*** Opening RECORDS PROVIDED ***
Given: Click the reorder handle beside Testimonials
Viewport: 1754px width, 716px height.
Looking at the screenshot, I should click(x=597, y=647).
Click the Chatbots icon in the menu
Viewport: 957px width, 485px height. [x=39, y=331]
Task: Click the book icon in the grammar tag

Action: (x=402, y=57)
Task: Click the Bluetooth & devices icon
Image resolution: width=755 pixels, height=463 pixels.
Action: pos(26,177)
*** Closing RECORDS PROVIDED ***
*** Opening RECORDS PROVIDED ***
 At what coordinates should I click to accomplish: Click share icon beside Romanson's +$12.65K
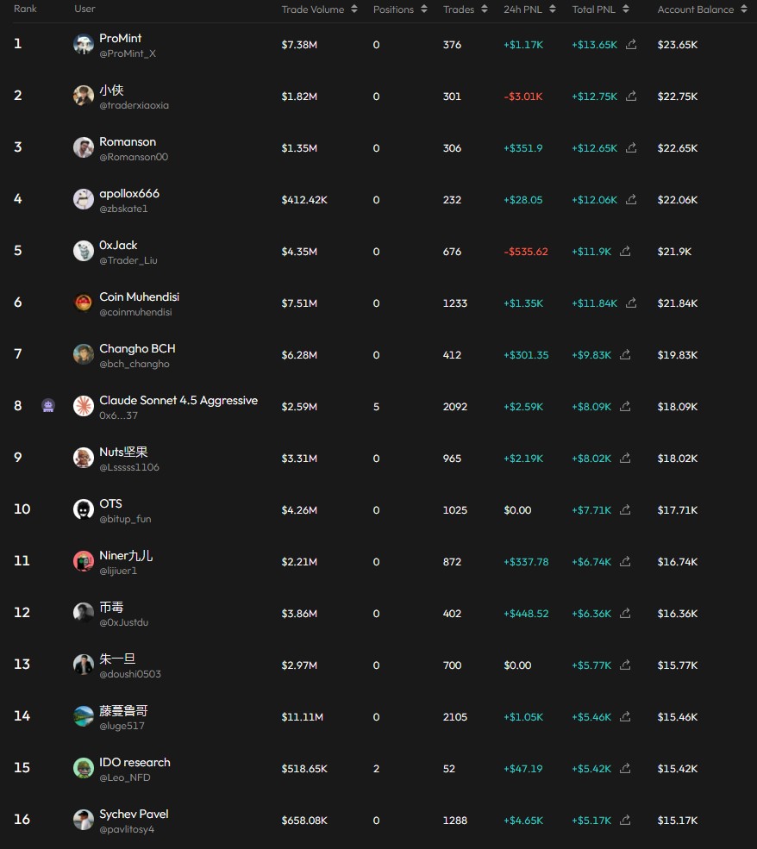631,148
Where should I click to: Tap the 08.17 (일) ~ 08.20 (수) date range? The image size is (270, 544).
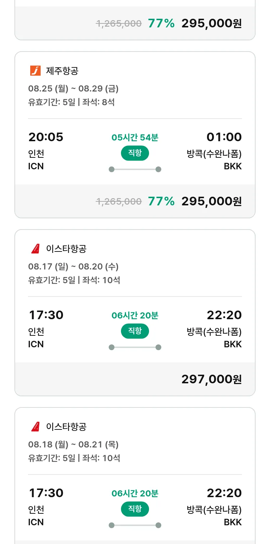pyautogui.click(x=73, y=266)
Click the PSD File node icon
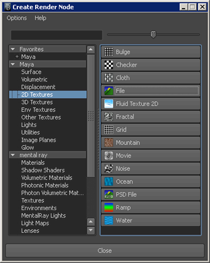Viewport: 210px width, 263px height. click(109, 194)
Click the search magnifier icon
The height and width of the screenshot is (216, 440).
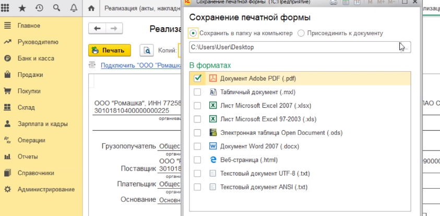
*** Closing RECORDS PROVIDED ***
*** Opening RECORDS PROVIDED ***
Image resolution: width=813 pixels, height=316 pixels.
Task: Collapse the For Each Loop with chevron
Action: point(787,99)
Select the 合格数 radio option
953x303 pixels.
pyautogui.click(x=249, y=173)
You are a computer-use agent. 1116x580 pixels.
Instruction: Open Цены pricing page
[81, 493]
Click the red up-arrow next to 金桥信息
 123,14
*** Closing RECORDS PROVIDED ***
WORK INSTRUCTIONS – From the records above, retype only the lines starting at the line that contains "Given: Click the" and ending at the line that contains "Task: Click the Bluetooth & devices icon", both included.

EXERCISE RESULT –
Given: Click the reorder handle beside Testimonials
Viewport: 1754px width, 716px height.
Looking at the screenshot, I should click(x=597, y=647).
Click the Chatbots icon in the menu
Viewport: 957px width, 485px height. [x=39, y=331]
Task: Click the book icon in the grammar tag

Action: (x=402, y=57)
Task: Click the Bluetooth & devices icon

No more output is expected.